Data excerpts
↓↓↓

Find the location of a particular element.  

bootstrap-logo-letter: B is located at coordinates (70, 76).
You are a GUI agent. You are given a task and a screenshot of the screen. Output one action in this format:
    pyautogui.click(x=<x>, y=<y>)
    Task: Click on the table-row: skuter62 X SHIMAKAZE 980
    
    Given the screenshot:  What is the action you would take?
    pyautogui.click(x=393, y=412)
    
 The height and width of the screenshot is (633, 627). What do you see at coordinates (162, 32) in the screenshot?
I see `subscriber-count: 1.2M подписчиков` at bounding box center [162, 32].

↑↑↑

**Request**
Reproduce all of the items above word for word, in the same order.

**Reply**
Find the location of a particular element.  

bootstrap-logo-letter: B is located at coordinates (70, 76).
You are a GUI agent. You are given a task and a screenshot of the screen. Output one action in this format:
    pyautogui.click(x=<x>, y=<y>)
    Task: Click on the table-row: skuter62 X SHIMAKAZE 980
    
    Given the screenshot:  What is the action you would take?
    pyautogui.click(x=393, y=412)
    
 The height and width of the screenshot is (633, 627). What do you see at coordinates (162, 32) in the screenshot?
I see `subscriber-count: 1.2M подписчиков` at bounding box center [162, 32].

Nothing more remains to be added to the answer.